Len Watson

Personal information
- Full name: Leonard Frank Watson
- Born: 11 October 1927 Dunedin, Otago, New Zealand
- Died: 5 August 2013 (aged 85) Dunedin, Otago, New Zealand
- Batting: Right-handed
- Bowling: Right-arm off spin
- Role: Batsman
- Relations: Eric Watson (brother)

Domestic team information
- 1953/54: Otago
- Source: CricInfo, 27 May 2016

= Len Watson =

New Zealand cricketer (1927–2013)

Leonard Frank "Len" Watson (11 October 1927 - 5 August 2013) was a New Zealand cricketer. He played three first-class matches for Otago during the 1953–54 season.

Watson was born at Dunedin in 1927 and educated at High Street School in the city. He played club cricket for the Albion club in the city as a right-handed batsman.

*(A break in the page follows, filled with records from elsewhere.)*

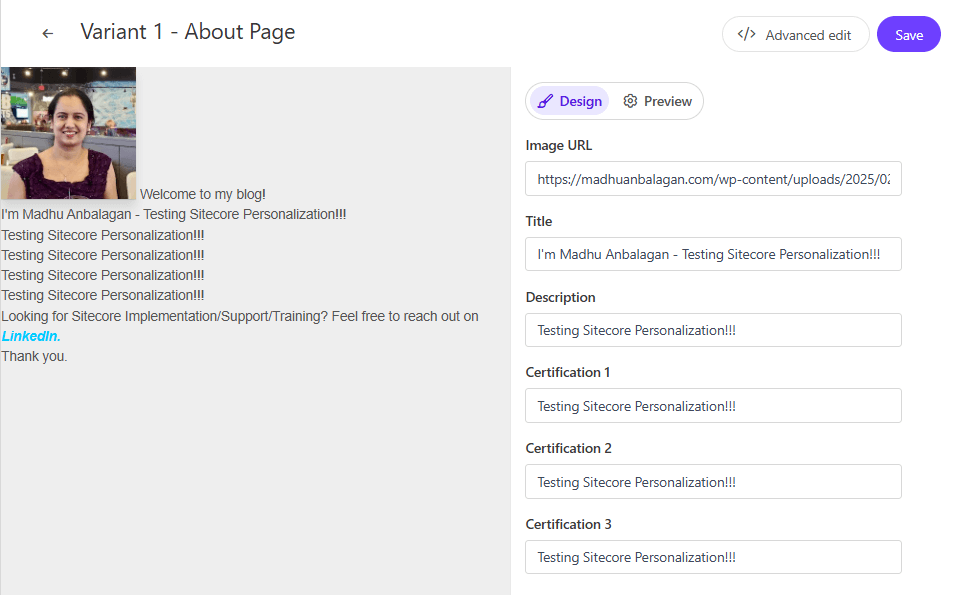Switch to the Design tab
The image size is (970, 595).
pos(569,101)
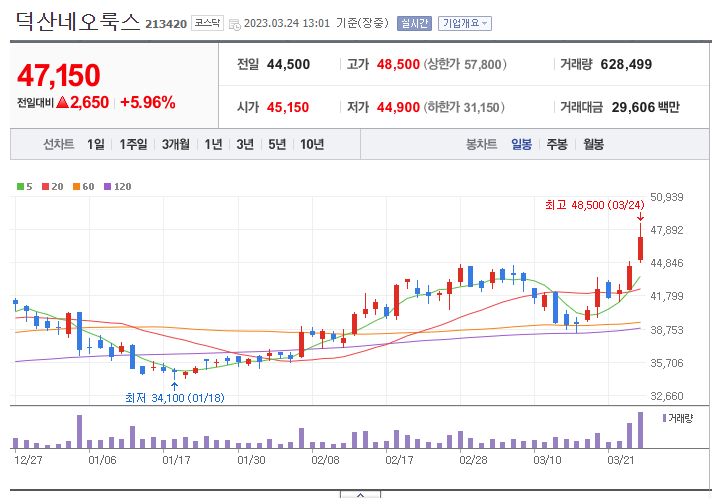This screenshot has width=712, height=498.
Task: Open the 기업개요 dropdown
Action: 465,23
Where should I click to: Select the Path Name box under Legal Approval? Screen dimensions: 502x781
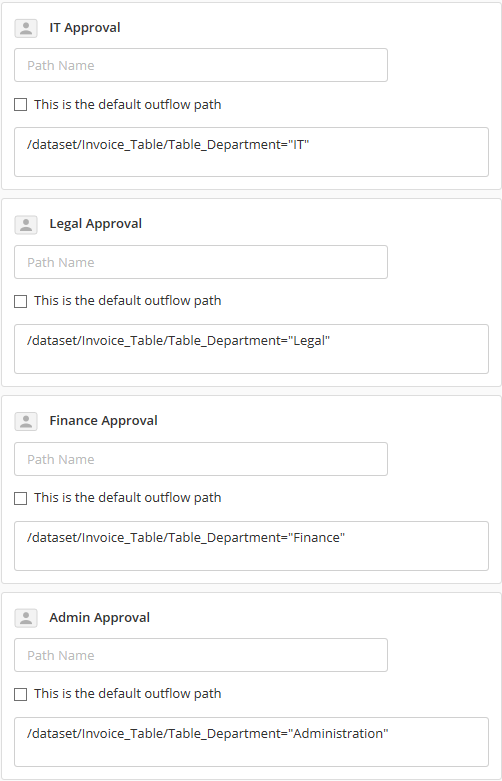pos(201,262)
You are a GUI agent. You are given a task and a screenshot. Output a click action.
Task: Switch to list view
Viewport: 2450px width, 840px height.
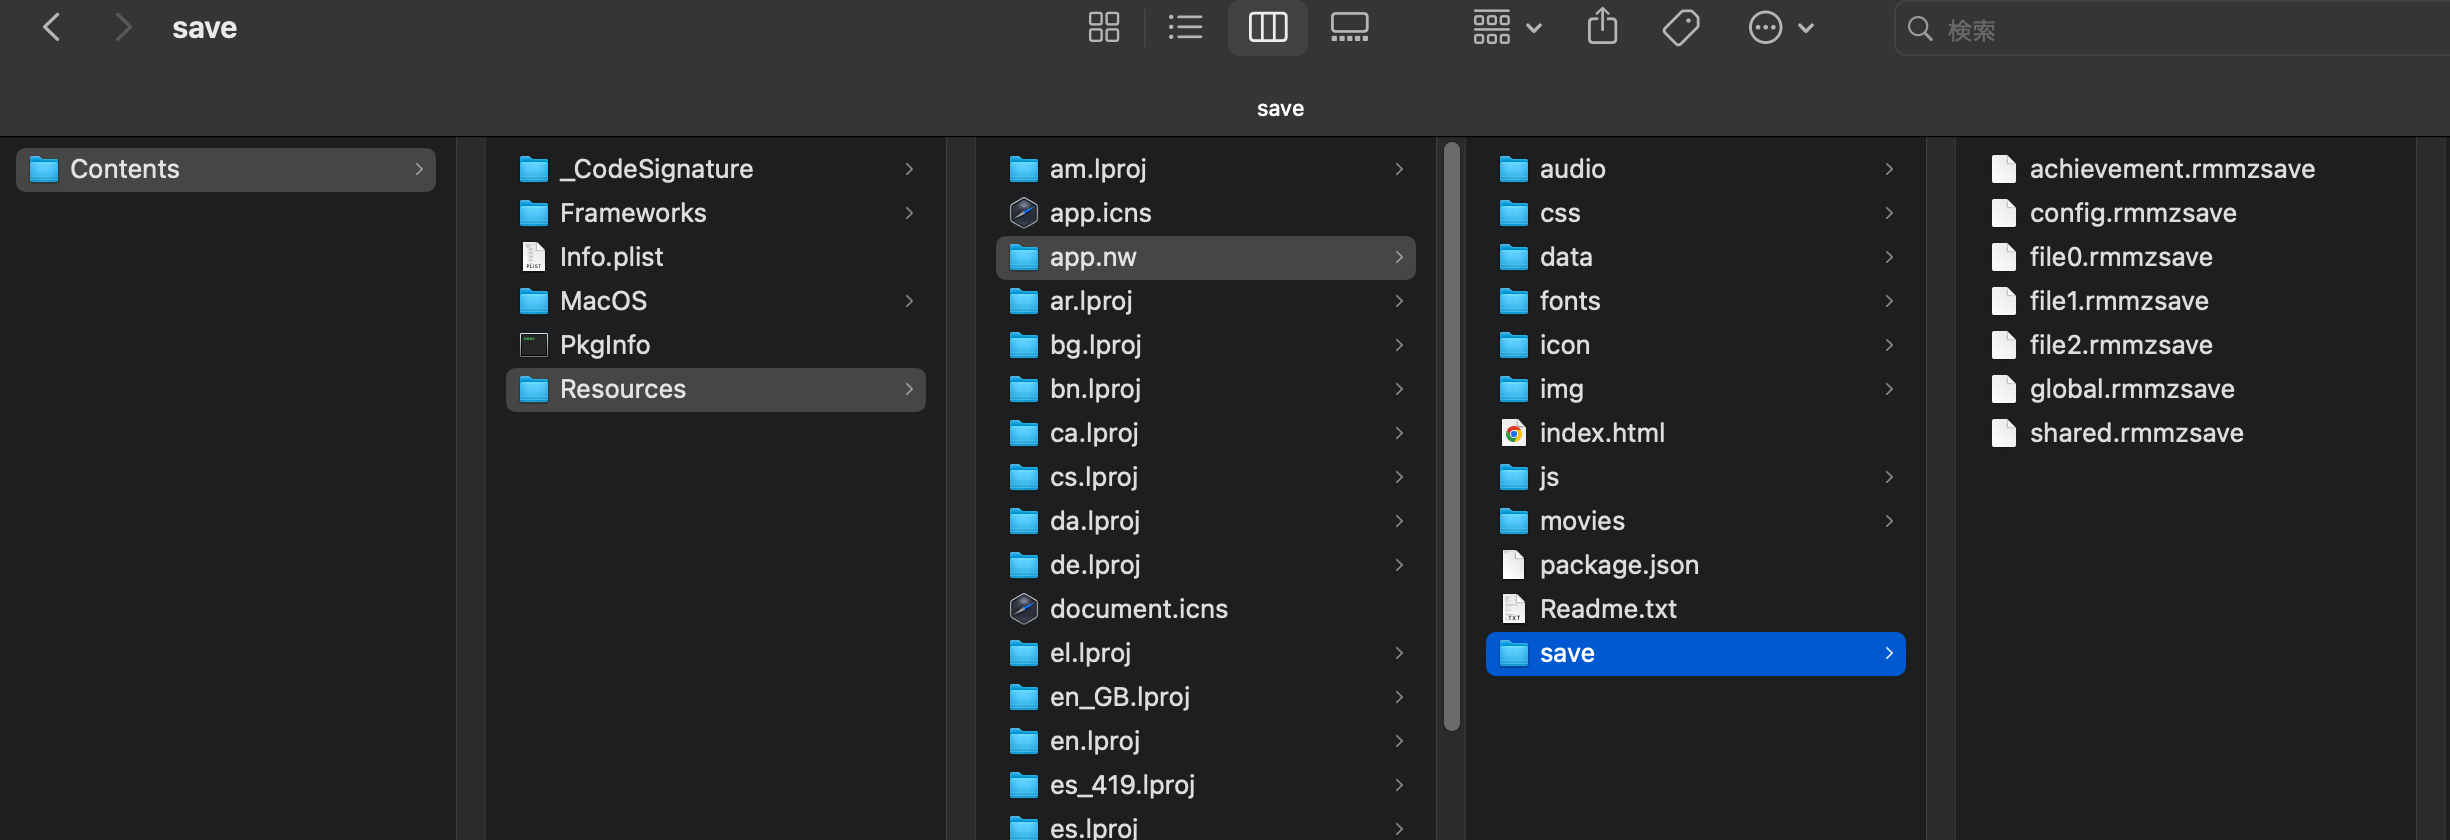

He was selected for Otago age-group sides as early as 1945, but played only three times for the senior representative side, appearing in the first three of Otago's Plunket Shield matches during the 1953–54 season.

A batsman who was known for his "solid defence" and who was difficult to get out, Watson opened the batting in each of his Shield matches. He scored a total of 96 runs, with a highest score of 22 made against Central Districts in his final match. In each match he played alongside his older brother Eric, Len opening the batting and Eric batting third in the Otago order.

The brothers played together for Albion–along with two other brothers, Albie and Les–and in other Otago sides, including a match in January 1960 against the Canterbury B side in which they opened the batting together―Len making 51 and Eric 102, an innings which saw the older Watson called back in to the Otago side for the last of his 46 matches for the representative team. Despite a number of other good performances, including a century scored for an Otago XI against the touring Rockdale Kia Ora side from Australia in January 1957, Len was never recalled by Otago.

Watson died at Dunedin in 2013. He was aged 85. His cremated ashes were buried at Andersons Bay Cemetery.